9.6. The TSP in or-tools

The RL is particularly well-suited to model a TSP. We start with a minimalistic implementation to show that a basic TSP can be coded in a few lines. Next, we develop a more realistic approach to solve the TSP. Our instances can be randomly generated or read from TSPLIB format files. Finally, we show how to avoid the use of a complete graph if the input graph is not complete and compare the classical big M approach with a more appropriate CP-based approach where the variables domains take the input graph into account.

9.6.1. Minimalistic implementation

C++ code: tutorials/cplusplus/chap9/tsp_minimal.cc

Only a few lines of codes are needed to solve the TSP with the help of the RL:

#include <iostream>
#include "constraint_solver/routing.h"

using operations_research;

//  Cost function
int64 MyCost(RoutingModel::NodeIndex from, RoutingModel::NodeIndex to) {
  ...
  return ...;
}

int main(int argc, char **argv) {
  RoutingModel TSP(42, 1);// 42 nodes, 1 vehicle
  TSP.SetCost(NewPermanentCallback(MyCost));

  const Assignment * solution = TSP.Solve();

  //  Solution inspection
  if (solution != NULL) {
    std::cout << "Cost: " << solution->ObjectiveValue() << std::endl;
    for (int64 index = TSP.Start(0); !TSP.IsEnd(index);
                      index = solution->Value(TSP.NextVar(index))) {
      std::cout << TSP.IndexToNode(index) << " ";
    }
    std::cout << std::endl;
  } else {
    std::cout << "No solution found" << std::endl;
  }
  return 0;
}

Given an appropriate cost function, a TSP can be modelled and solved in 3 lines:

RoutingModel TSP(42, 1);// 42 nodes, 1 vehicle
TSP.SetCost(NewPermanentCallback(MyCost));

const Assignment * solution = TSP.Solve();

The cost function is given as a callback to the routing solver through its SetCost() method.
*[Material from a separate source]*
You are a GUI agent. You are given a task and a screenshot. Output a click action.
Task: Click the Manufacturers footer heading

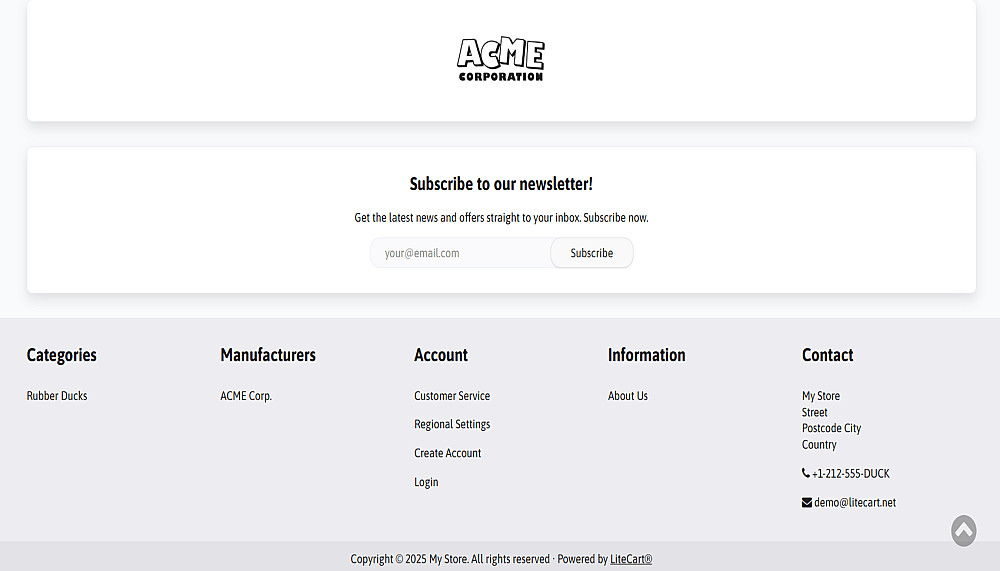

Other alternatives are possible and will be detailed in the next sections.

9.6.2. Basic implementation

C++ code: tutorials/cplusplus/chap9/tsp.cc

This time we use the TSPData (see The TSPData class) and TSPEpixData (see Visualization with ePix) classes to read TSP instances and write TSP solutions in TSPLIB format.

We use also several parameters to guide the search.

9.6.2.1. Headers

We start by including the relevant headers:

#include <string>
#include <fstream>

#include "base/commandlineflags.h"
#include "constraint_solver/routing.h"
#include "base/join.h"

#include "tsp.h"
#include "tsp_epix.h"

base/join.h contains the StrCat() function that we use to concatenate strings. tsp.h contains the definition and declaration of the TSPData class to read TSPLIB format instances and write TSPLIB format solution files while tsp_epix.h contains the TSPEpixData class to visualize TSP solutions. Under the hood, tsp.h includes the header tsplib.h that gathers the keywords, distance functions and constants from the TSPLIB. You should consider tsp.h and tsplib.h as one huge header file. tsp_epix.h is only needed if you want to use the ePiX library to visualize TSP solutions. tsp_epix.h depends on tsp.h (and thus tsplib.h).

9.6.2.2. Parameters

Several command line parameters are defined in the files tsp.h, tsplib.h, tsp_epix.h and tsp.cc:

File Parameter Description Default value
tsp.h tsp_deterministic_random_seed Use deterministic random seeds or not? true
~\\ tsp_use_symmetric_distances Generate a symmetric TSP instance or not? true
~\\ tsp_min_distance Minimum allowed distance between two nodes. 10
~\\ tsp_max_distance Maximum allowed distance between two nodes. 100
tsp_epix.h tsp_epix_width Width of the pictures in cm. 10
~\\ tsp_epix_height Height of the pictures in cm. 10
~\\ tsp_epix_labels Print labels or not? false
tsp.cc tsp_size Size of TSP instance. If 0, must be read from a TSPLIB file. 0
~\\ tsp_depot The starting node of the tour. 1
~\\ tsp_data_file Input file with TSPLIB data. empty string
~\\ tsp_distance_matrix_file Output file with distance matrix. empty string
~\\ tsp_width_size Width size of fields in output files. 6
~\\ tsp_solution_file Output file with generated solution in TSPLIB format. empty string
~\\ tsp_epix_file ePiX solution file. empty string
~\\ tsp_time_limit_in_ms[1] Time limit in ms, 0 means no limit. 0
~\\ tsp_print_timing Print timing information? false
~\\ tsp_check_solution Check the solution for feasibility? true
[1]This flag is redundant. A routing_time_limit flag is provided in routing.cc but we wanted to underline the fact that this limit is given in milliseconds.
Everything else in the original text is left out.